This recipe from Taste fit the bill when I was looking for a quick quiche to make for lunch. “Oh wow,” said my guest, “you made your own pastry.” Actually, I didn’t, but apparently I’m skilled at manhandling frozen pastry until it looks homemade. Good to know.
This was wonderful, but I think that’s easy to do when smoked salmon and camembert are involved.

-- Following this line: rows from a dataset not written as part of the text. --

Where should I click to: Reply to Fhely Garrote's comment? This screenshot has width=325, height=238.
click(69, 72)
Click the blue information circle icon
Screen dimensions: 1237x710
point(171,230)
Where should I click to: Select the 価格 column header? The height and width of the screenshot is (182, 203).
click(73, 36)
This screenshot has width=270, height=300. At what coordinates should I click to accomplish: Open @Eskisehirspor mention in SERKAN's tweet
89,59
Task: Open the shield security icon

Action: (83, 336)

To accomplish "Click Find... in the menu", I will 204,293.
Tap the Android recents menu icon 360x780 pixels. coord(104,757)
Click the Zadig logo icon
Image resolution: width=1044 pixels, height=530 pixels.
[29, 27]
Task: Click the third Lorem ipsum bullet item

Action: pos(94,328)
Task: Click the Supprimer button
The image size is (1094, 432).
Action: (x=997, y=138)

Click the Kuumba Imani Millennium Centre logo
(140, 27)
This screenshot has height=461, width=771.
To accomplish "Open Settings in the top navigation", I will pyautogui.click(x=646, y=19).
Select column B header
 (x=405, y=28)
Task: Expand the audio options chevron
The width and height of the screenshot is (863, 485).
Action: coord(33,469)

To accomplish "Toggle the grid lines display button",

More importantly, it was simple, and I still had plenty of time to put it together despite running a litte behind time before my lunch guests arrived.
1 large sheet of ready-rolled shortcrust pastry, thawed (I found a special large size that said it was for quiche)
1 tbs olive oil
1 leek, finely chopped
1 garlic clove, crushed
1 bunch asparagus, cut into 4cm pieces
100g smoked salmon
100g camembert, thinly sliced
1/2 cup cream
1/3 cup milk
1 tbs chopped fresh dill
salt & freshly ground pepper
First, let’s deal with the pastry. Preheat the oven to 190°C. Line a 23cm quiche tin (if it doesn’t have a removeable bottom, grease it well beforehand) with the pastry. Either pierce the pastry with a fork a few times, or line the pastry with baking paper and fill with rice to weight it down. Bake for 15 minutes. Remove the paper and rice. Reduce the oven to 180°C and cook for 10 minutes or until golden and crisp.
While that’s cooking away, you can put together the leek mixture. Heat the oil in a frying pan, add leek and garlic and cook for 5 minutes or until soft. Add the asparagus pieces and cook for a further 2-3 minutes until tender. Set aside to cool slightly.
In a separate bowl, whisk together the cream, milk, eggs and dill, and add some salt and pepper if you like.
OK, you’ve got your golden pastry base, the cooled leek mixture (it doesn’t matter if it’s still fairly hot) and the cream mixture. Spread the leek mixture over the pastry. Top with the sliced camembert, and then the smoked salmon. Pour the cream and egg mixture over everything else. The liquid will probably sit below the smoked salmon – don’t worry, it will puff up.
Pop the quiche into the oven for 30 minutes, or until set and golden. Set it aside and let it cool for 10 minutes, before slicing and serving.